I am a product of public schools, and proudly so. Even in the midst of so many crises in our national moment, I hope that the plight of public education is not overlooked. Our classrooms can serve, must serve, as incubators: for our common decency, for our sense of fairness, for our bonds of citizenship and for the foundation of a more just nation.

I was reminded of all this in an emotional return last week to Love Elementary in Houston, where I first set foot more than 80 years ago (to write the sentence is to catch my breath in wonder at this span of time). The neighborhood has changed greatly since my youth. It is much more ethnically diverse, much like the larger city around it and the United States itself. But as I walked the hallways and met the children, I found so much in common with when I went there. There were the committed teachers and an inspiring principal – Melba Heredia Johnson. There was the spirit of optimism and the strong sense of community from the students and their families, many of which, as in my time, is positioned at the lower rungs of the ladder of the American Dream.

I knew I had come to Love to plant a tree, alongside trees I planted with my classmates so many decades ago. But this visit turned out to be so much more. I spent time in the classrooms, where the eager young faces filled me with hope. God bless them, but these children apparently had spent some class time learning about this ancient alumnus, and their questions and work on the bulletin boards touched my heart with humility and thankfulness. Over the course of my career, I have been fortunate to receive some tributes and acknowledgments, many more than I deserve. But this one was one of the most special.

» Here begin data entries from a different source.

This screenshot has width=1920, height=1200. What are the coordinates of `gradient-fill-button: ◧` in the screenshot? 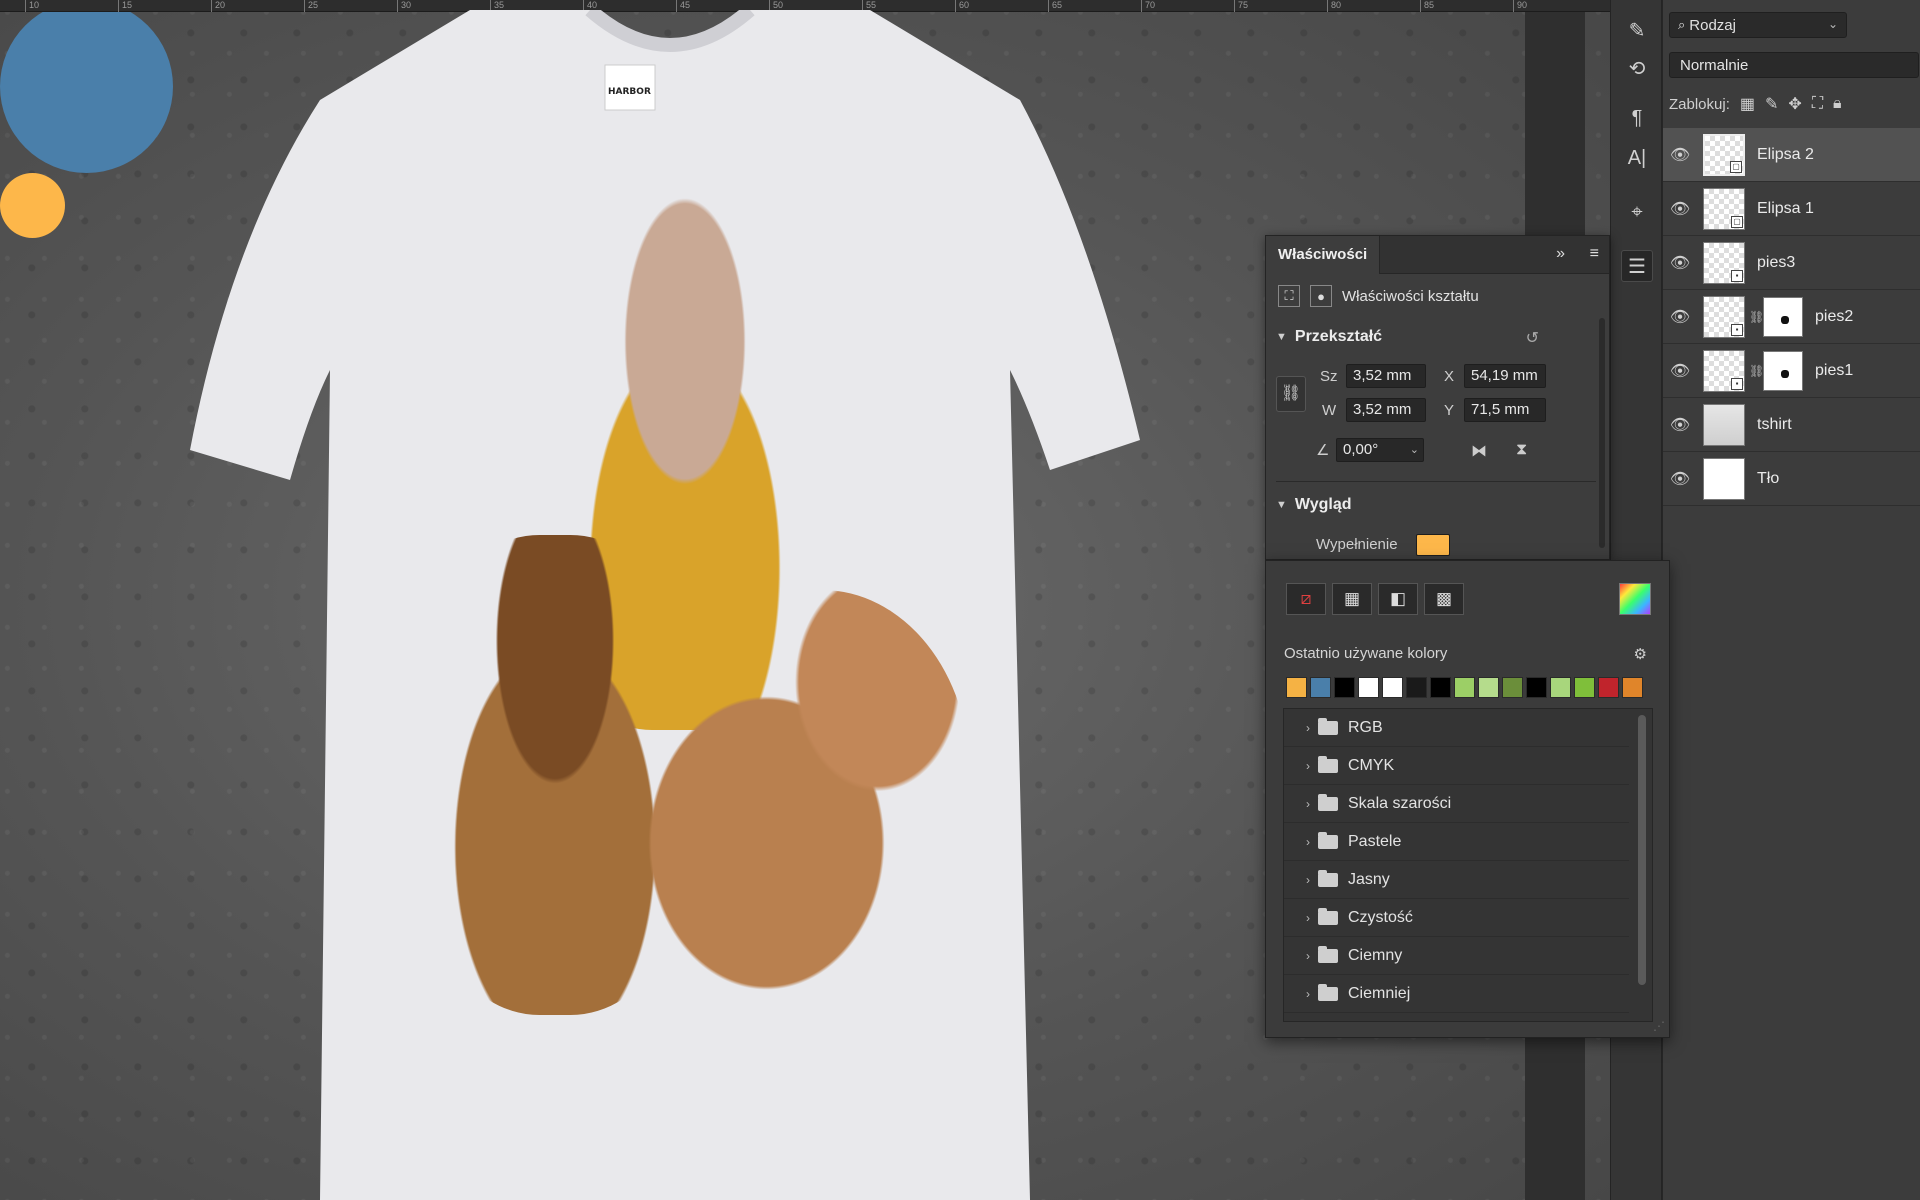 It's located at (1398, 599).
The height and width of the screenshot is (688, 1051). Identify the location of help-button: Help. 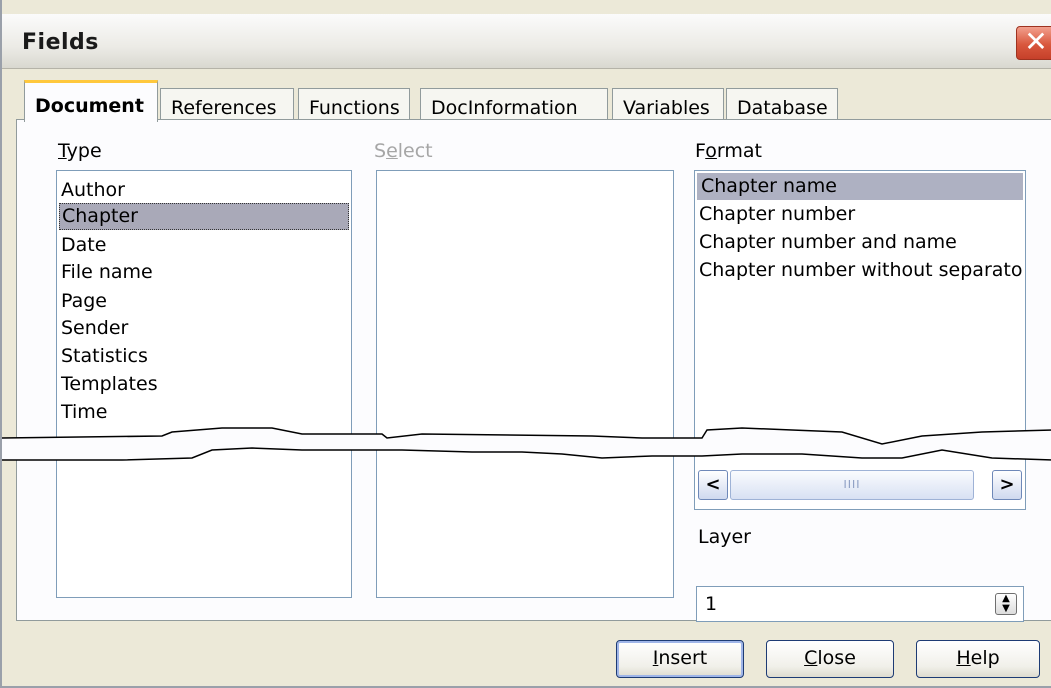
(978, 659).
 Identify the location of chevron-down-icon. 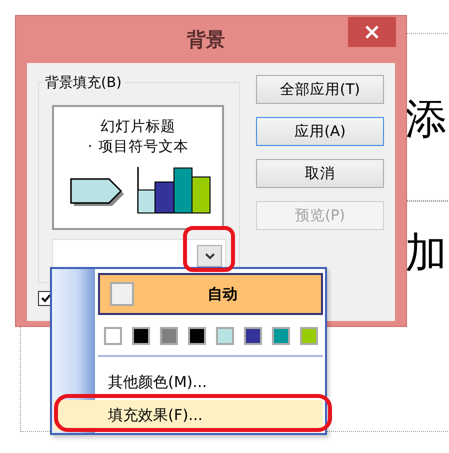
(209, 255).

I just wish this was where we as Americans were training our focus. If people could just come to places like Love, learn about its bilingual education, meet the inspiring staff, hear from the engaged parents, and appreciate how schools like this are so vital to building a better America. This is about community, and fairness, and justice, and hope. It’s about the belief that public education must be part of the great national spirit of equal opportunity. Educating our children – all of our children – must be part of what unites us!

As I left, my eyes a bit more misty than I would like to admit, I couldn’t help thinking that this world would be doing a lot better if there was a bit more Love.